Task inputs
•••

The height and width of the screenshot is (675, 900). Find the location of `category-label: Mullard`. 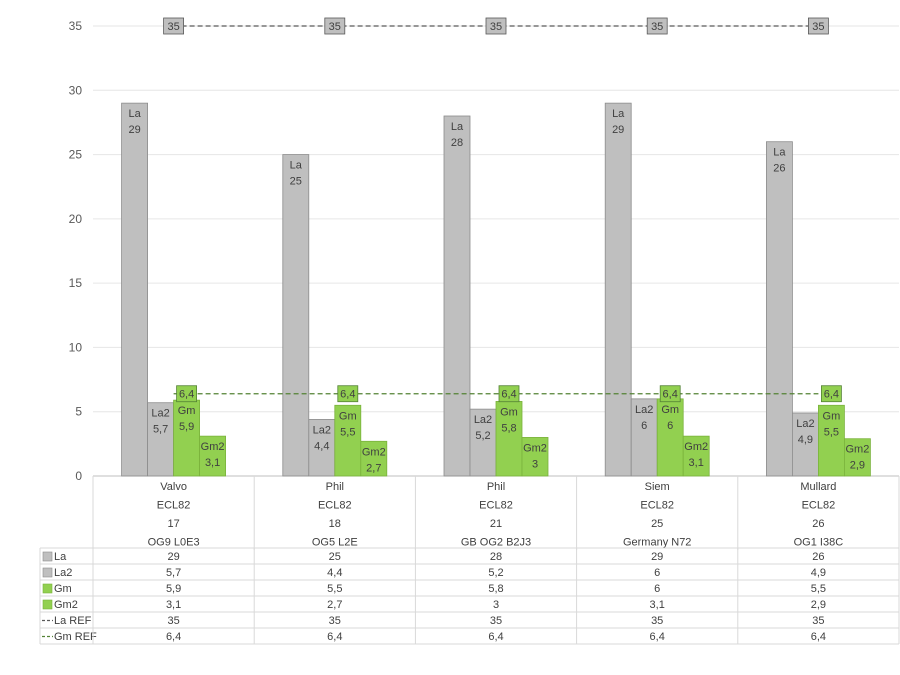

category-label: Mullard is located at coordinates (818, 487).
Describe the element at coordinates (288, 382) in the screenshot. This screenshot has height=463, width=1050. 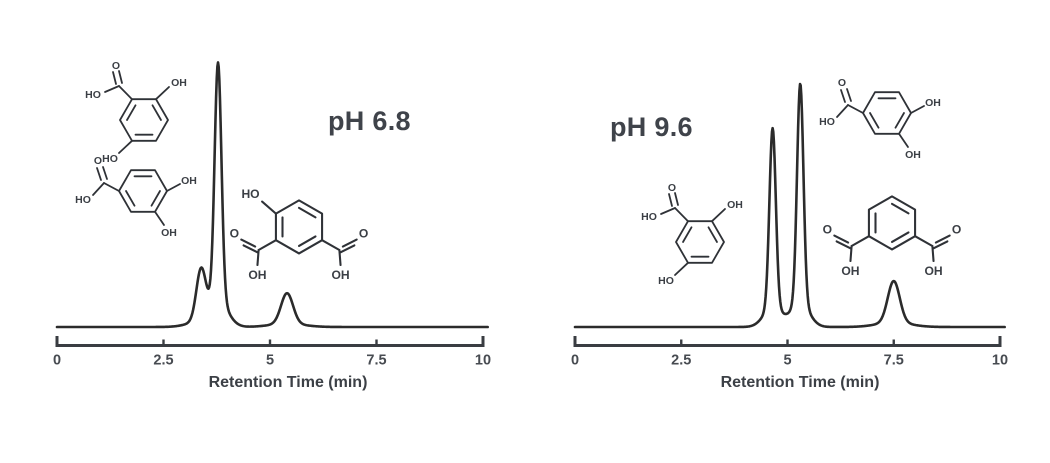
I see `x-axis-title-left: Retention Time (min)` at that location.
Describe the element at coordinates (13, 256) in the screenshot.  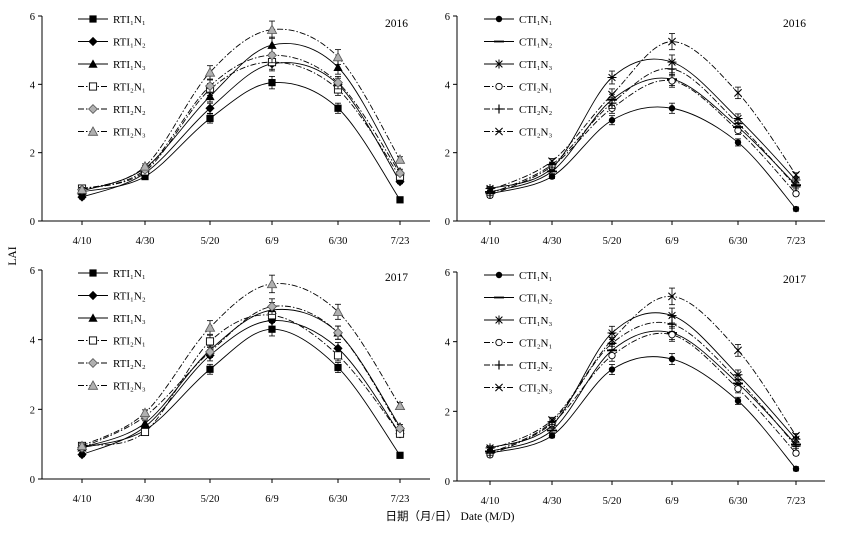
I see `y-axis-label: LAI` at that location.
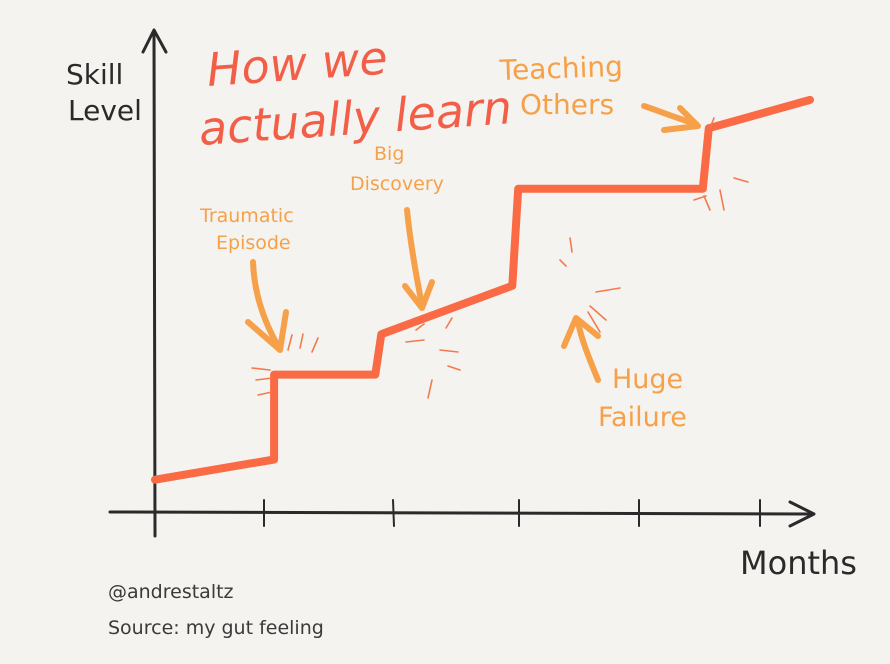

•••

Work to be completed
Copy the listing above, starting at the line containing "Describe the element at coordinates (13, 256)" and continuing through the end of the listing, and omit the pictures.

Task answer
Describe the element at coordinates (13, 256) in the screenshot.  
I see `y-axis-label: LAI` at that location.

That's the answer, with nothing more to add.